If you haven’t read Anne Trubek’s essay on what’s great about Twitter, you should:

Twitter has offered me an intellectual community I otherwise lack. It cuts the distance, both geographic and hierarchical. Not only can I talk with people in other places, but I can engage with people in different career stages as well. A sharp insight posted on Twitter is read, and RT’d (retweeted), with less regard for the tweeter’s resume (or gender or race) than it might be if uttered at, say, a networking event. Social media is a hedge against the white-shoe, old-boys’ networks of publishing. It is a democratizing force in the literary world. 

I credit Twitter with indirectly and directly allowing me to change careers from academic to freelance writer, to garner book contracts and to launch a new magazine. Plus, it has introduced to me colleagues with whom I practice what broadcast journalist Robert Krulwich calls “horizontal loyalty,” or aiding others in similar career stages. Without social media, my ideas would have likely been smaller murmurs, my career more constricted and my colleagues fewer.

I have had similar experiences, and had them alongside Anne, who’s a long-time Twitter friend. (Well, you know, “long-time” as these things go.) For instance, I have spent the past few years exploring the various possibilities of the digital humanities, and almost everything I now know I learned, directly or indirectly, from people on Twitter. I could have learned much of this stuff without Twitter, but the task would have been a good deal harder and a lot less fun, and I wouldn’t have gotten to know people that I delight in meeting face-to-face when the chance arises.


  1. I can't buy the suggestion that Twitter is non-hierarchical. That's just not supportable, to me. Twitter is itself a hierarchy, a social hierarchy, and I'm willing to bet the vast majority of its users are keenly aware of where they lie on that hierarchy. In fact, that's one of the things I like about it the very least, the palpable sense that people are never not managing their perceived status on the network. People make fun of Klout, but they care very much about what Klout represents.
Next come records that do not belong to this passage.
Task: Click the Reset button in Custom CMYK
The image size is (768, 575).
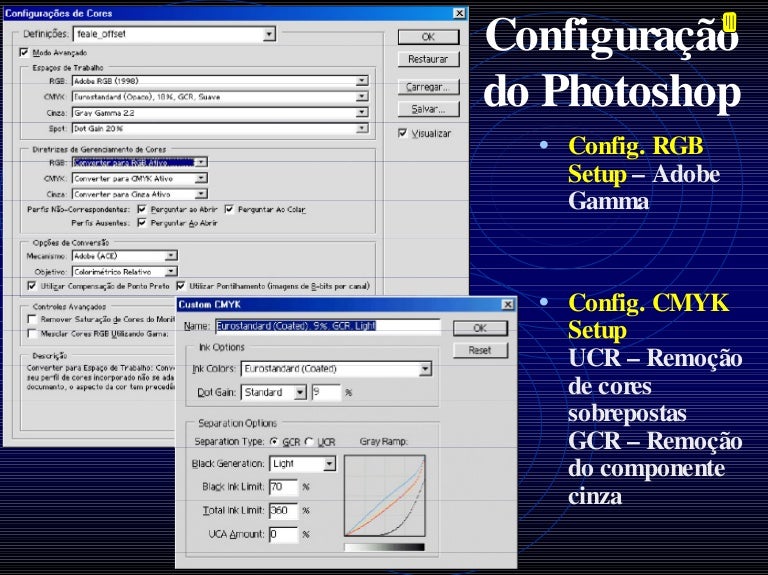Action: 480,351
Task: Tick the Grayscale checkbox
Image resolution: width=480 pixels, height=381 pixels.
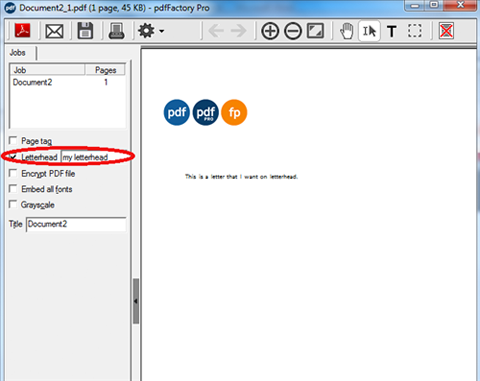Action: pyautogui.click(x=13, y=204)
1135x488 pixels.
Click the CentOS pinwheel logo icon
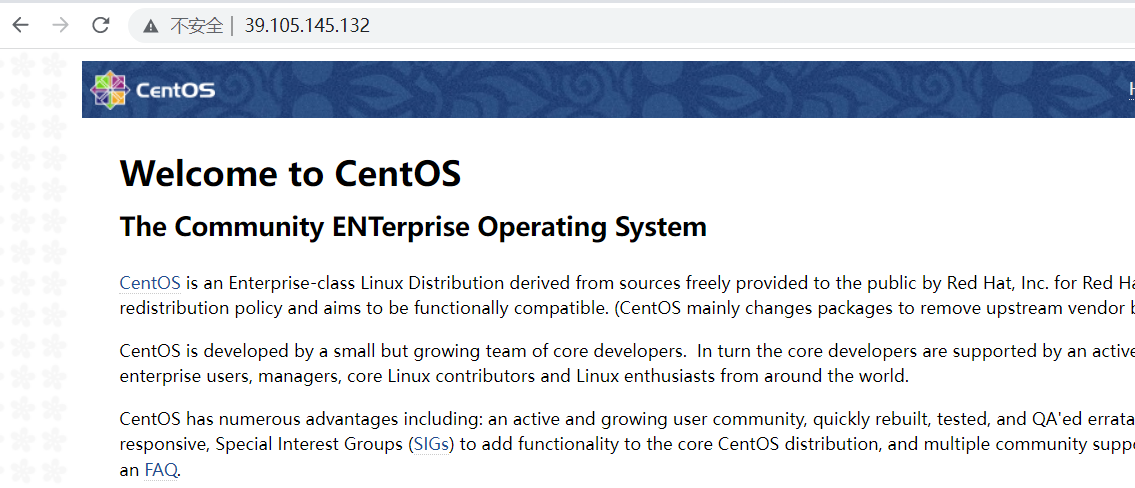109,89
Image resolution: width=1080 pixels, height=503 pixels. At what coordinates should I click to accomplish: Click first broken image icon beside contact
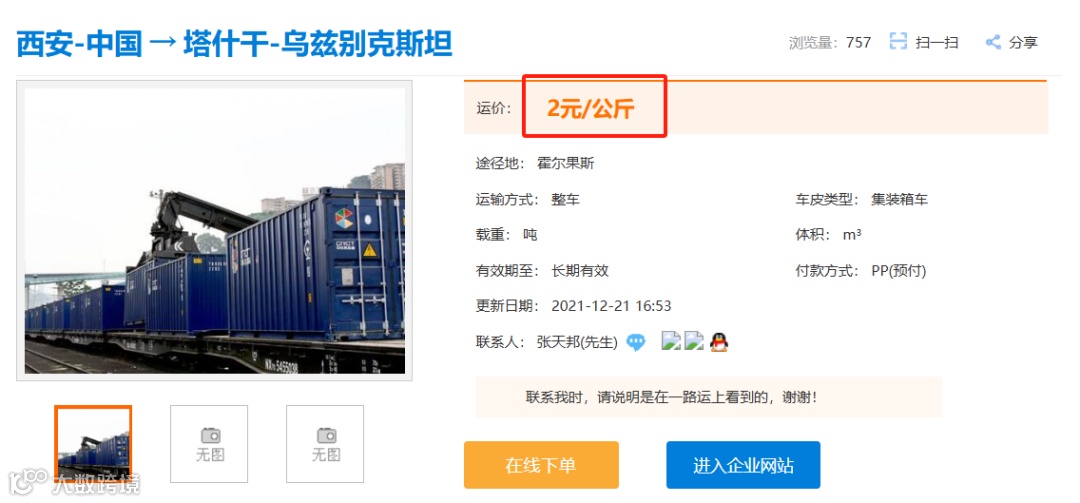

And the currency that elevates your status is something that we already have in vast abundance: "cleverness." The endless stream of lame one-liners that shroud Twitter like a fog.

    Now anybody is free to disagree about the merits of that sort of thing. But Trubek is not letting me disagree with her! Look at the headline of that essay: you have no choice. There is no alternative. Submit. That's perfectly typical of the way that enthusiastic Twitterers talk all the time. And for someone like me– someone who has no interest in developing that kind of a network, and who is perfectly content to socialize with people in my real life– I can't tell you how incredibly creepy that kind of talk is.

  2. Freddie, I don't think we should lean too hard on the title — it's almost certainly not Anne's (writers almost never get to choose titles). And as far as I can tell she doesn't say that Twitter is "non-hierarchical," which indeed would be an unsustainable claim; instead she says it's "democratizing," which is, as a comparative judgment — tending more towards the democratic than other social structures (e.g., traditional publishing) already in place — is at the least far more defensible.

    It seems to me that people who use Twitter for reputation inflation will, inevitably, use other social environments (on- and off-line) for reputation inflation, and people who seek out genuine conversation "IRL" will probably do the same on Twitter. So if you find the level of discourse there frustratingly performative, that's surely because you're following the wrong people?

    Also, I don't know what you mean when you say Trubek is "not letting you disagree with her" — surely that's just what you've done. (Though any personal essay, which is what this is, will make some claims that the serious reader can't disagree with: when she writes "Twitter has offered me an intellectual community I otherwise lack" we're not really in a position to say "No it hasn't.")

    One more thing: I have read about employers who won't hire someone who doesn't have a Facebook page that they can scan for red flags; is part of your concern that Twitter will likewise become effectively mandatory for your profession? Because that would be a legitimate concern indeed.

  3. I'm working on something to say about Twitter on my blog because I have been a huge user of Twitter, and an unbelievably huge benefactor of its possibilities, yet around two weeks ago I quit "cold turkey" without much public explanation: http://franklinchen.com/blog/2013/10/12/taking-a-break-from-twitter/

    After all this time, I still have only an extremely minimal engagement with Twitter. I will probably get back on more, but for now, I'm observing changes in my life resulting from temporarily pulling back. And I will write, because I think my experiences are not unique and because I do seek balance.